When using llava-cli or the multimodal mode of the server on the vulkan backend, the language model generates gibberish output, regardless of the number of layers offloaded to GPU.

~I guess there is something going wrong when processing the image embeddings, which confuses the language model.~ I'm pretty sure the image embeddings are not generated properly.

Examples

(Using lllava 1.6 mistral q4_k_m with its f16 mmproj (running in 1.5 mode), but the same happens with other multimodal models)

llava-cli

./llava-cli.exe -m .\models\llava\llava-v1.6-mistral-7b.Q4_K_M.gguf --mmproj .\models\llava\v1.6-mmproj-model-f16.gguf --image "./image.png" -p "Describe the attached image in detail." -s 0 --temp 0.3 -ngl 99

Vulkan backend:

encode_image_with_clip: image embedding created: 576 tokens

encode_image_with_clip: image encoded in  1541.91 ms by CLIP (    2.68 ms per image patch)


``ïüôÇ

llama_print_timings:        load time =    4051.34 ms
llama_print_timings:      sample time =       0.71 ms /     7 runs   (    0.10 ms per token,  9817.67 tokens per second)
llama_print_timings: prompt eval time =    4068.00 ms /   621 tokens (    6.55 ms per token,   152.65 tokens per second)
llama_print_timings:        eval time =     183.36 ms /     7 runs   (   26.19 ms per token,    38.18 tokens per second)
llama_print_timings:       total time =    7718.43 ms /   628 tokens

CLBlast backend for comparison:

encode_image_with_clip: image embedding created: 576 tokens

encode_image_with_clip: image encoded in  2876.00 ms by CLIP (    4.99 ms per image patch)

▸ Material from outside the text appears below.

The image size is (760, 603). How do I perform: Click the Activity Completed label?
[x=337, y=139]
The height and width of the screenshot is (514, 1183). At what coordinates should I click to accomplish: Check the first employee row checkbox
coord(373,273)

 The image shows a robot with humanoid features, standing in front of a chalkboard. The robot has a metallic body and is equipped with what appears to be a pencil holder on its left arm. It has two arms, each ending in a hand that holds a pencil. The robot's head is round with a small screen at the top center. Its face includes two eyes and a mouth, giving it a friendly appearance.

The robot is positioned slightly to the right of the chalkboard, which is filled with mathematical equations and diagrams. On the chalkboard, there are various mathematical symbols such as plus signs, minus signs, and equal signs. The background suggests an educational setting, possibly a classroom or a study room, with a desk visible on the left side of the image.

The robot's pose is relaxed, with one hand resting on its hip while the other holds a pencil. It seems to be engaged in teaching or learning, given its position in front of the chalkboard and the presence of the pencil holder. The overall scene conveys a sense of curiosity and education.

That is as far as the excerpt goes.